If there's a manager that knows about MOOCs, they'll notice.

If there's a manager that doesn't know about MOOCs, they'll either gratefully
receive a new thing to try, or will not care.

I don't see a downside.

------
TheCams
I would only put courses that lead to a degree on my resume under the
Education section. If you have extra knowledge that you want to mention, a
Qualification section would be the best place to add a line about it in my
opinion.

------
hnarayanan
Yes.

It indicates to employers that you have an inherent drive to learn things
(i.e. beyond what is required as part of your formal education). And that is a
good thing.

------
GFischer
Some comments talk about "resumé" while others talk about CVs.

It depends on which country you're in and where you're applying.
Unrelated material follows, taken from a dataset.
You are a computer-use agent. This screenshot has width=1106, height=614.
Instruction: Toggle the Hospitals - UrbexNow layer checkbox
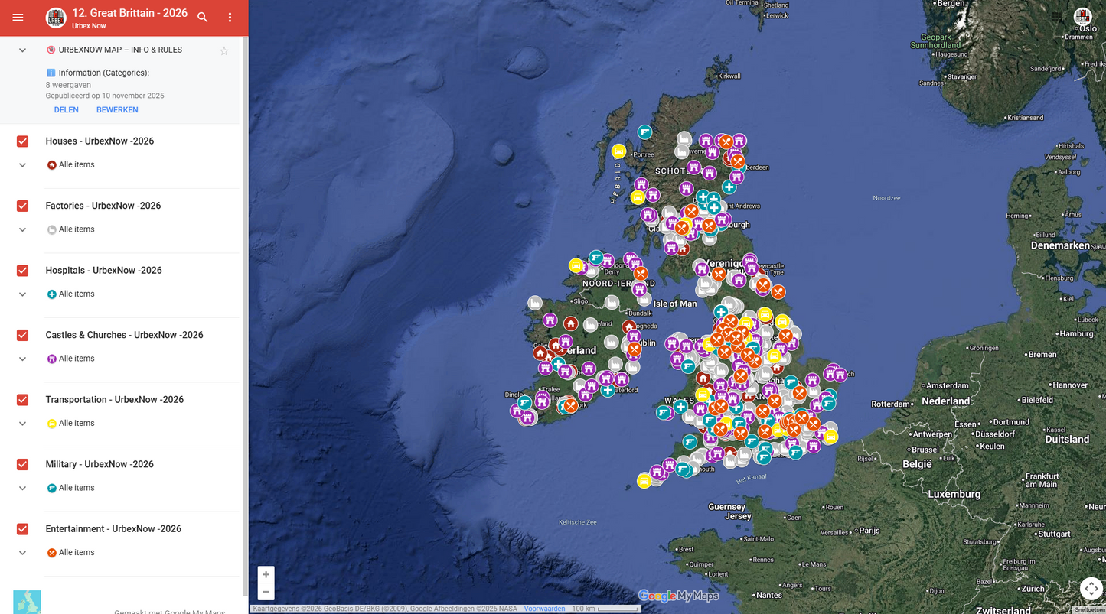pyautogui.click(x=23, y=271)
US-style resumés are VERY different from, say, European-style Curriculum
Vitaes (also used in 3rd world countries like mine).

In a CV, I would definitely add them. In an US-style resumé, I'm not so sure
how they fit (seems like UnoriginalGuy has some good advice)

------
solomatov
It depends on what your degree is. If you have a CS degree (or other degree
where this course should have been taken), putting Introduction to Algorithm
course makes you look unprofessional. The same happens, if you have math heavy
degree and have Introduction to Calculus course.

------
pkinsky
Depends on the class. There's a series of excellent Coursera Scala courses
taught by the creator of the language, those will stay on my resume for a
while.

------
04rob
It shows an interest in refining your craft in your personal time, but as
other posters have said, don't oversell it.

------
tonyedgecombe
Yes, if it's important to you then you should try and find an employer that
values it, hence it should go on your CV.